Di sekolah, Eko tidak hanya menjadi guru mata pelajaran sejarah

tetapi juga pembina kegiatan ekstrakurikuler Pramuka. Lewat Pramuka, Eko

memupuk kesadaran murid untuk terus melatunkan yel-yel; “NKRI harga

mati dan merah putih tetap di hati” sebagai kegiatan wajib. Upaya-upaya

yang dilakukan Eko semakin menemukan bentuknya dengan terpilihnya

sebagai guru yang berdedikasi tingkat nasional di Jakarta tahun 2013. Eko

menjadi perwakilan guru dari Kalimantan Barat. Lewat kegiatan yang

diselenggarakan oleh Kementerian Pendidikan, Eko menekankan

pentingnya wacana nasionalisme di perbatasan sehingga menempatkannya

sebagai sepuluh guru yang berdedikasi di tahun 2013.
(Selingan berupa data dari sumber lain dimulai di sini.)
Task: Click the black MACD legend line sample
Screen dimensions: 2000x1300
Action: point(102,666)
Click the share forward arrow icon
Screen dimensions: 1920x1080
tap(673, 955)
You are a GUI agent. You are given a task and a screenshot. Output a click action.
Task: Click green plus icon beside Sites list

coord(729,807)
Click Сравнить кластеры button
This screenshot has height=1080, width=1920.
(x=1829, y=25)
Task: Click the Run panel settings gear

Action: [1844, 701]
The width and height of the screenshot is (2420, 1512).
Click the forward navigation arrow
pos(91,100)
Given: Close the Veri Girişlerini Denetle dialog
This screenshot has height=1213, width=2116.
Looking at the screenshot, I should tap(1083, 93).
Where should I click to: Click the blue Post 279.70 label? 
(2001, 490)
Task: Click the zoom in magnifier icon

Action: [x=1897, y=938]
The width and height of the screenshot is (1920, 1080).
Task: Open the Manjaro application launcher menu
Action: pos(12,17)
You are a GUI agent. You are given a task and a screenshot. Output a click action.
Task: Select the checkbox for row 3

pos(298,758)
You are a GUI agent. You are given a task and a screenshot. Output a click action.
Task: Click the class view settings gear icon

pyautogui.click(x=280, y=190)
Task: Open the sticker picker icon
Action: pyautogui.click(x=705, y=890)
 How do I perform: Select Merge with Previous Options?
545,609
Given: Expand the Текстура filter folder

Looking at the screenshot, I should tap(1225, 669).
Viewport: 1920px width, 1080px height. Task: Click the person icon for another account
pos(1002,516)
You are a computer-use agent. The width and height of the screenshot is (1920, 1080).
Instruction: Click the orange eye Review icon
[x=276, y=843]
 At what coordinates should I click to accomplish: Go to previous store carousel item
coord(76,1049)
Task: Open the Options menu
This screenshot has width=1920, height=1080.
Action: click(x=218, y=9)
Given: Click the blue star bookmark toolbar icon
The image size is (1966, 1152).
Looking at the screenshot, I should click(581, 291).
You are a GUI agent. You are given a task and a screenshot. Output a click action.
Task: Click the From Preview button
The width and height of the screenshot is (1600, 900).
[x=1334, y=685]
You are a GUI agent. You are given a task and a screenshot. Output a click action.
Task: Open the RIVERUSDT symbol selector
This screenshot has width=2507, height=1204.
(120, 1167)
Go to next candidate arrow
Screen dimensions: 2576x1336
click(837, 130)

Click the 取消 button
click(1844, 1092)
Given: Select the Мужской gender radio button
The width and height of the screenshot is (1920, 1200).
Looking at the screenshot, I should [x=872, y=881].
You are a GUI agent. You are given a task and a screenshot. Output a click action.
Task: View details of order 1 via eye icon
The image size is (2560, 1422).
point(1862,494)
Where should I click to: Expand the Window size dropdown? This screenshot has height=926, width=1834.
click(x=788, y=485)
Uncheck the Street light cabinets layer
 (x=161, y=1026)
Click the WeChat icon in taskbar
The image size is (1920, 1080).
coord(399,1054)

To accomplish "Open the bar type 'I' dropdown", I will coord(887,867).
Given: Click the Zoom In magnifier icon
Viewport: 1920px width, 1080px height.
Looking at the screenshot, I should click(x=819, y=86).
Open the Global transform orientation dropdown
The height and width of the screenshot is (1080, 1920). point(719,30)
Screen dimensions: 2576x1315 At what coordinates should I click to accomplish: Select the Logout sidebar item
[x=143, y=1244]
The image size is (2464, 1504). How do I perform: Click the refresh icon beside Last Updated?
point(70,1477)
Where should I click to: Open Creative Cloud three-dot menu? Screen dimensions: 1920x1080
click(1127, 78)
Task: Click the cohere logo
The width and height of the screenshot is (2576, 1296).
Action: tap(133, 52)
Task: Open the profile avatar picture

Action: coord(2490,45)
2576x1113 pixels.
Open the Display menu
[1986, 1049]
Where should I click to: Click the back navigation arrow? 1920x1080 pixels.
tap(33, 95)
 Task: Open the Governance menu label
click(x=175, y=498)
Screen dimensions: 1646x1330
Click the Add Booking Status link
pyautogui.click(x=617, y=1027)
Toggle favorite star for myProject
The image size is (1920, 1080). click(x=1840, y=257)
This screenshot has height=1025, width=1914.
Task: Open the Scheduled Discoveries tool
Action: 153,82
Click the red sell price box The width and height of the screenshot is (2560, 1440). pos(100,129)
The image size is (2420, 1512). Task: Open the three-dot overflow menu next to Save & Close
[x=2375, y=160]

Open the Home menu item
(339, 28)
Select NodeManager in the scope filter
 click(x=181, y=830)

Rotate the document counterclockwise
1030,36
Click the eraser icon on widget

Meski terpilih menjadi guru yang berdedikasi di tahun 2013, bukan

berarti Eko merasa alergi untuk melintas batas. Seperti yang diakuinya, ia

tetap melintas batas untuk memenuhi kebutuhan rumah tangga. Dalam

tataran ini, kita bisa melihat apa yang dilakukan oleh Eko di sekolah dan

terhadap tanah air tidak separalel dengan menggunakan produk berlabel

nasional. Alasannya, sulit membayangkan masyarakat Jagoi Babang tidak

menggunakan produk-produk Malaysia. Ia mengambarkan dengan kasus

gula yang menurutnya di Indonesia kewalahan untuk memenuhi kebutuhan

dalam negeri. Bahkan ia berani bertaruh bahwa produk-produk asal

Indonesia paling hanya mencapai kota Bengkayang, sementara untuk

daerah-daerah pinggiran mau tidak mau tergantung pada produk-produk

Malaysia.

Dalam praktik keseharian Eko pun melintas batas untuk memenuhi

kebutuhan sehari-hari. Meski di satu sisi ia sangat merong-rong murid untuk

lebih mencintai Indonesia tapi di sisi lain, ia sadar bahwa sulit

membayangkan masyarakat Jagoi Babang tidak mengkonsumsi produk-

produk Malaysia. Pengalaman Eko ini semakin memperjelas bahwa wacana

tapal batas hanya relevan selama berada di lingkungan sekolah.